One night, as I was reading to Anthony from A Wind in the Door (second in the Time Quintet), I came across an exchange between Meg, the teenage heroine of the book, and an angel named Progo.
Progo is explaining why he is calling out the names of the stars. He knows they need to be named in order for peace to exist on earth.
The enemy of peace is a force called the Ecthroi, which Progo interprets to Meg this way:
“I think your mythology would call them fallen angels. War and hate are their business, and one of their chief weapons is un-Naming – making people not know who they are. If someone knows who he is, really knows, then he doesn’t need to hate. That’s why we still need Namers, because there are places throughout the universe like your planet Earth. When everyone is really and truly Named, then the Echthroi will be vanquished.”

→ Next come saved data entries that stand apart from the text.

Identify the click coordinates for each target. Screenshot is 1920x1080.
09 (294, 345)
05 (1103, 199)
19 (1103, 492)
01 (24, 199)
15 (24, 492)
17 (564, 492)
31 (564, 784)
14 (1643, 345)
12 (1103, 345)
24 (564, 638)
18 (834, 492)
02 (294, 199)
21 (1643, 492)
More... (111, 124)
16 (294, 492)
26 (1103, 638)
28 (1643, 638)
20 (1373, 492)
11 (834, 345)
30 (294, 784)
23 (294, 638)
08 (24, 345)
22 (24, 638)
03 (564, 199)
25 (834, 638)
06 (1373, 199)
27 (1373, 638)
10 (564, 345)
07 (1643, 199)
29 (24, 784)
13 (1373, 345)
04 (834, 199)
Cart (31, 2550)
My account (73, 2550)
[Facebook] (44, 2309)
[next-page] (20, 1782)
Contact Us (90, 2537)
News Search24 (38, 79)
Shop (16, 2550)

As I read these words to Anthony, tears began sliding down my cheeks. My own deepest desires surged through me. I wanted him to know his name. Anthony. A family name, yes. But also the name of the desert father St. Anthony, a Christian mystic and first monastic.
St. Anthony was a namer.
When Madeleine L’Engle came to Goshen College and signed Anthony’s copy of The Wind and the Door, she reached me, too, with her message of “Be a Namer.”
I took on the role of Namer as mother and Namer as teacher.
As a result, I paid attention to my own literal name in Blush: A Mennonite Girl Meets a Glittering World and have talked with my children, husband, students, colleagues, and friends about names and their importance in our lives.
I have also tried to reach the depth of metaphor Madeleine L’Engle discovered. My deepest desire is to contribute to peace by helping others find their names — their callings and purpose in life. In so doing, I have found my own.
Anthony has become a namer too. He has found his own way to follow Madeleine L’Engle’s advice. I think she would approve.
Does this idea of being a namer resonate with you? Have words from an author entered deeply into your own life and vocation? How?